CORNING | Many might overlook Flag Day, coming as it does between Memorial Day and Independence Day.

For the Benevolent and Protective Order of Elks, the United States flag has close connections to one of their earliest leaders, Grand Exalted Ruler Henry Sanderson, who led the Elks in 1884. His mother, Margaret Young, cut the stars for the 15-star flag that Francis Scott Key saw flying over Fort McHenry as he wrote the words that became the American national anthem, “The Star-Spangled Banner.”

That’s why Friday, the Corning Elks Lodge 1071, with the assistance of the Corning Twin Tiers Cadet Squadron and the Crystal City VFW Post 524 Ritual Team, held a ceremony to honor the history and traditions of the flag in Centerway Square.

Esteemed Lecturing Knight of the Corning Elks Debbie Shannon said order’s historical connection to the flag has continued into the present.

“From then on, it’s been our order to honor the flag,” Shannon said. “It’s part of our ritual.”

Mayor Bill Boland said Flag Day is important to recognize.

“Any day to celebrate our flag and the central part that it plays in identifying us as Americans is a good day,” Boland said.

Flag Day is also a day when we’re often reminded of the proper handling and respect for the flag.

Past Exalted Ruler of the Corning Elks and former city councilman Dan Kane, who called himself the “stage manager” for Friday’s ceremony, said people, out of ignorance, often don’t display the stars and stripes correctly.

“The flag is either supposed to be at full staff, or if ordered by the president or the governor, it comes to half-staff,” Kane said. “If people don’t use care on where they hang the flag,” it might not be at the right position.

He also said people should remember that flags, whether at homes, businesses or government buildings, should be retired when they no longer look their best.
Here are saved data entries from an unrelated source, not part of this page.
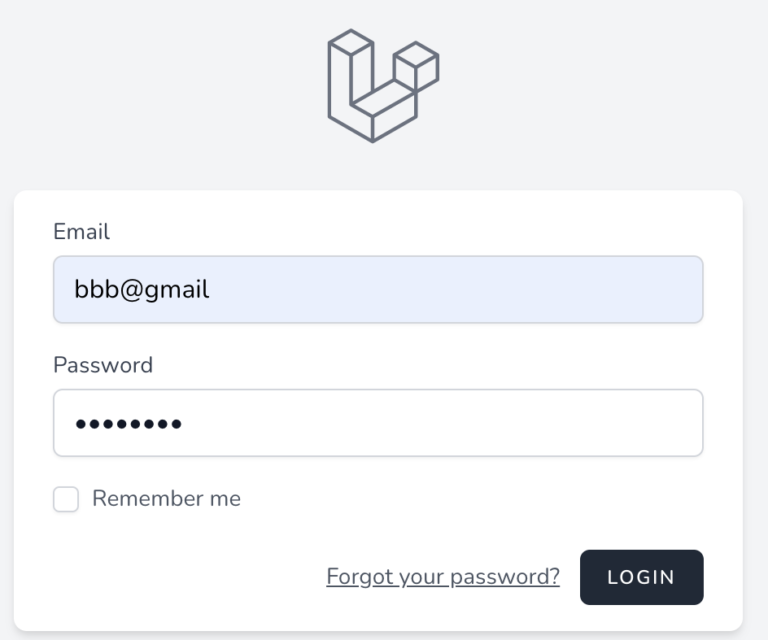
Task: Click the "LOGIN" text inside the button
Action: pyautogui.click(x=641, y=577)
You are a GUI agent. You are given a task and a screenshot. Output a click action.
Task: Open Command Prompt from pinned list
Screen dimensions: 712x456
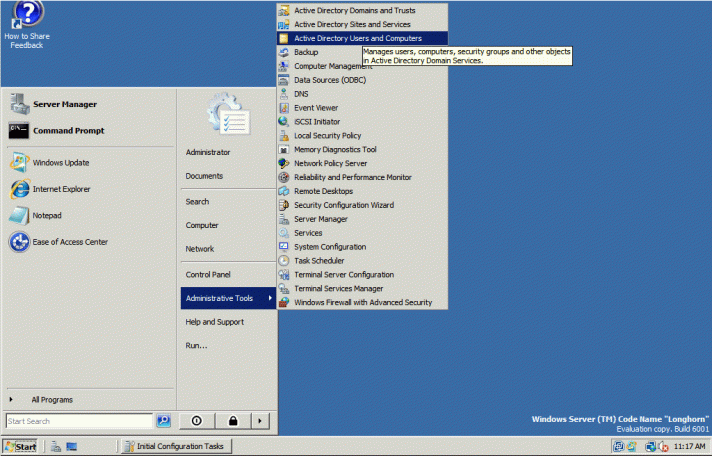(18, 130)
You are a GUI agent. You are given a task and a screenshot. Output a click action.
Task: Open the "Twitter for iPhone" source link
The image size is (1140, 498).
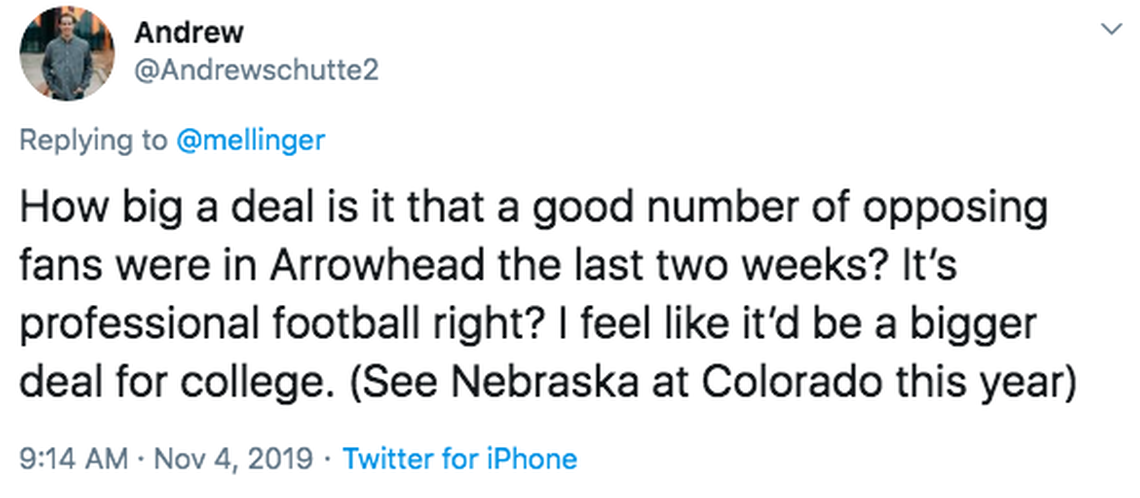click(x=460, y=459)
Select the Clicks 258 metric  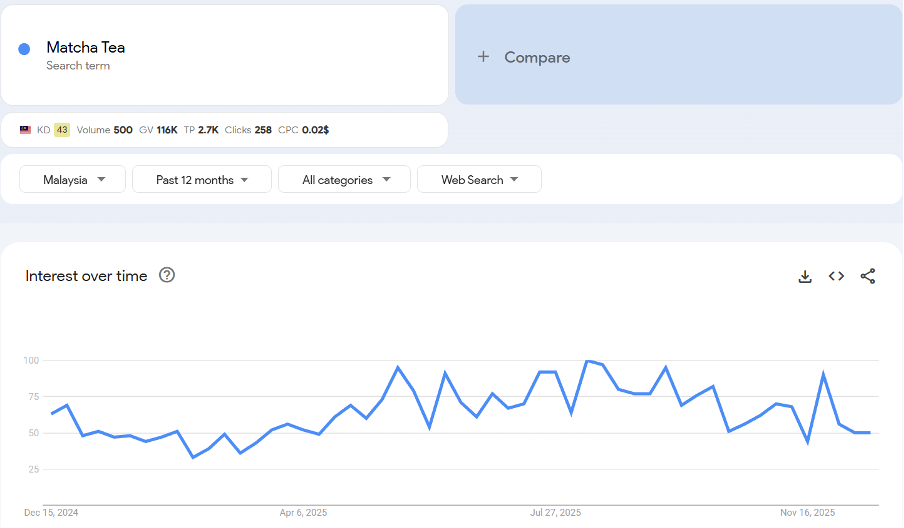click(x=248, y=130)
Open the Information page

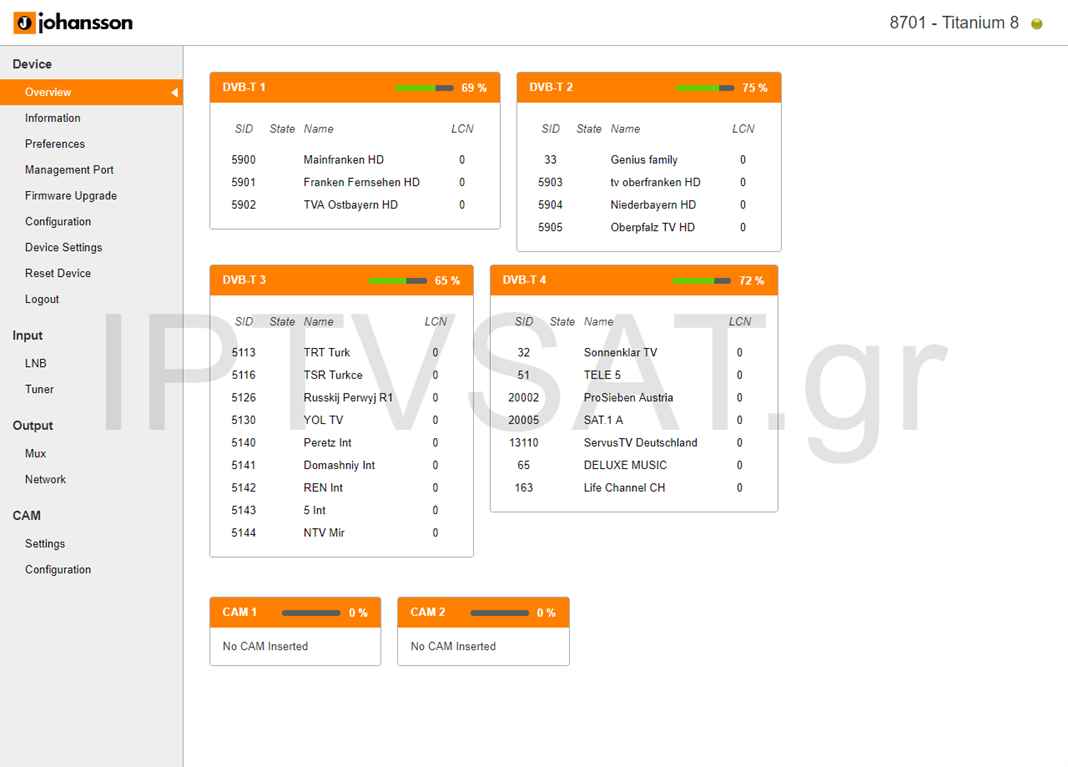(53, 118)
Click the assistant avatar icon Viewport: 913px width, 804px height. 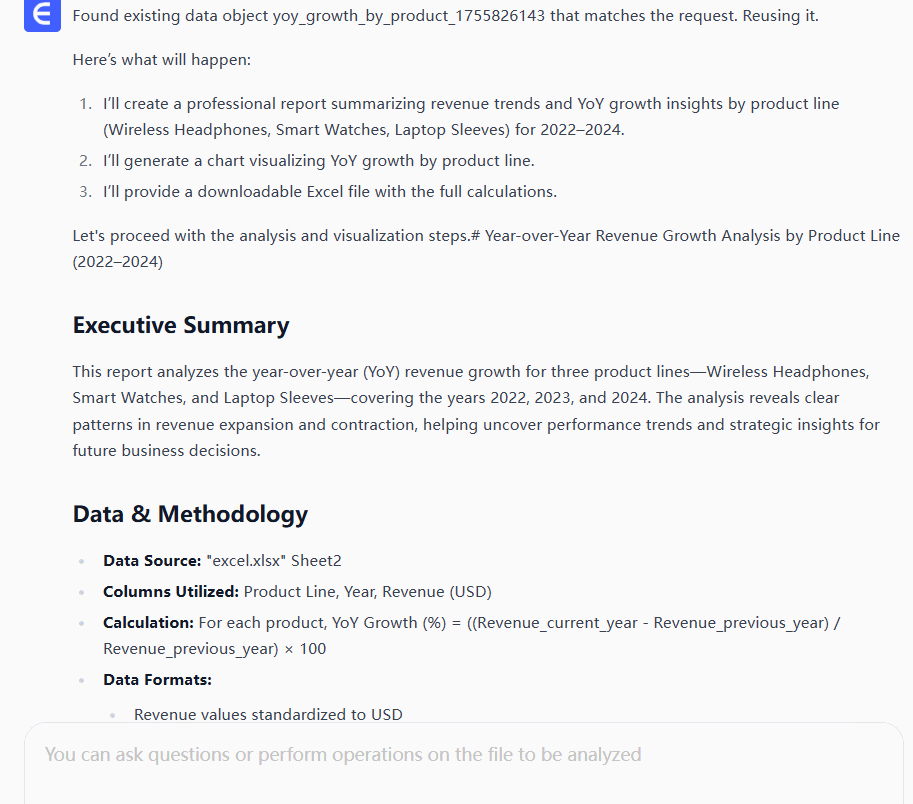(x=42, y=14)
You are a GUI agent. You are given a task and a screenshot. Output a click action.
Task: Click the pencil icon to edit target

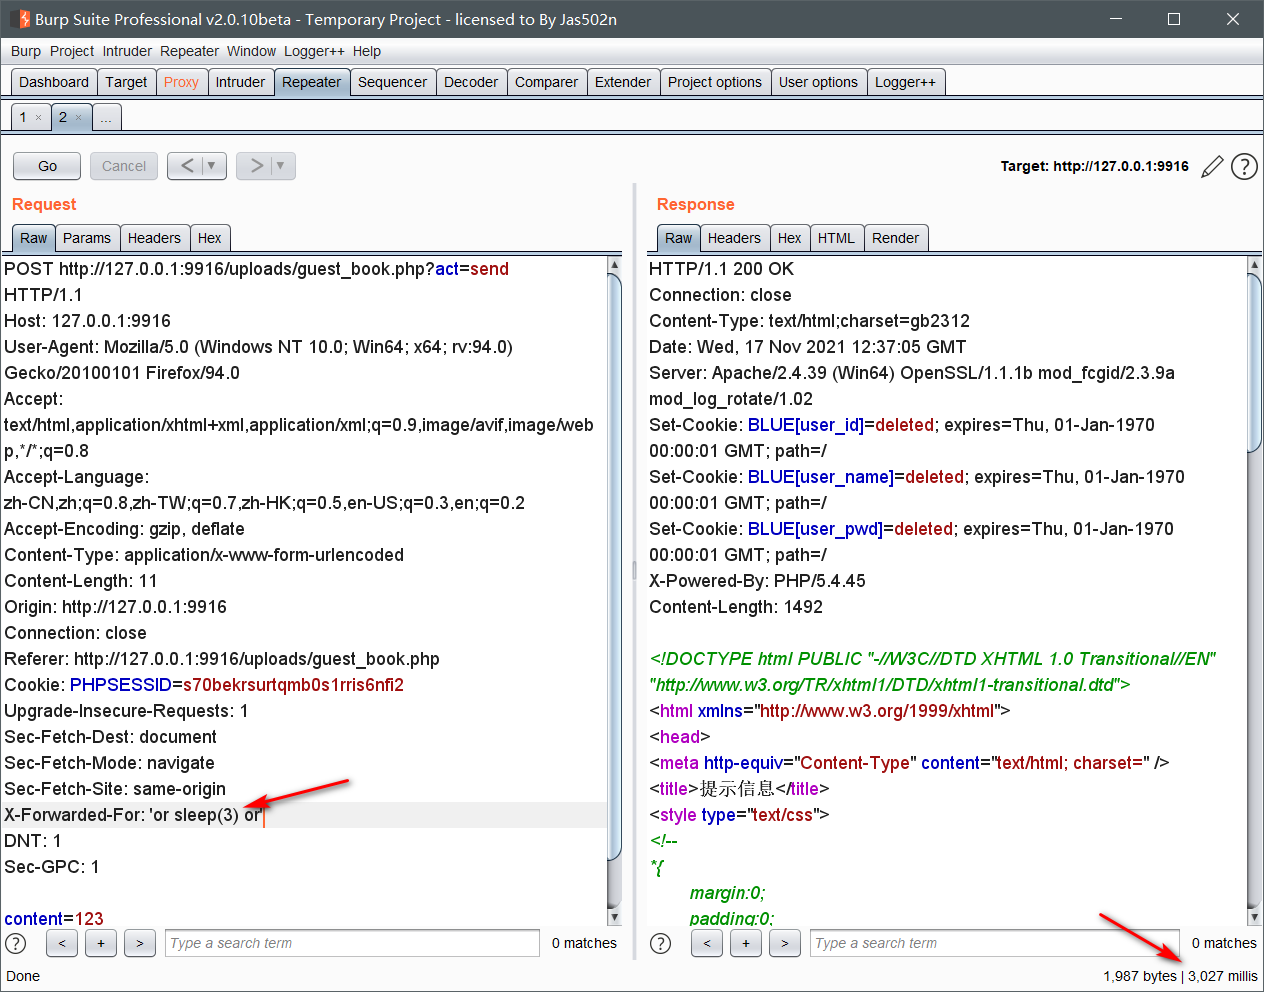point(1212,167)
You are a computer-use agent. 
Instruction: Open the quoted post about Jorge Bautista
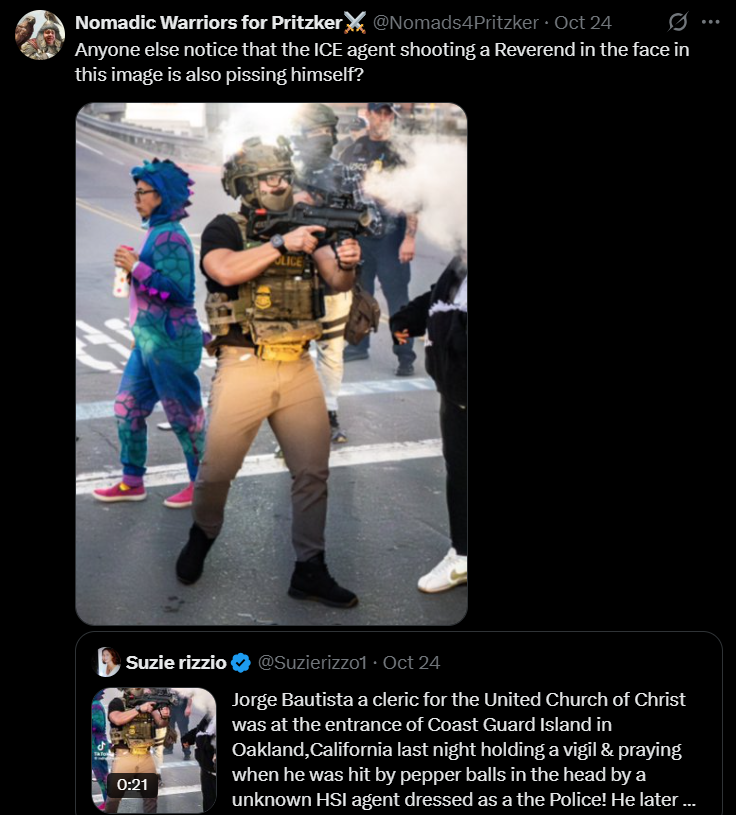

“If it’s frayed, faded or ripped, it should be retired,” Kane said.

But importantly, “you don’t throw it in the trash,” he added.

While the proper method for retiring a flag is in fire, there’s a proper way to do so, and it’s best left to those who know it.

Kane said veterans organizations including the VFW and American Legion accept flags to be properly retired (hopefully brought in the tri-fold shape that’s the proper way to fold the flag).

“There’s also a myth out there that once the flag touches the ground you have to destroy it,” he said. “No. Just don’t let the flag touch the ground.”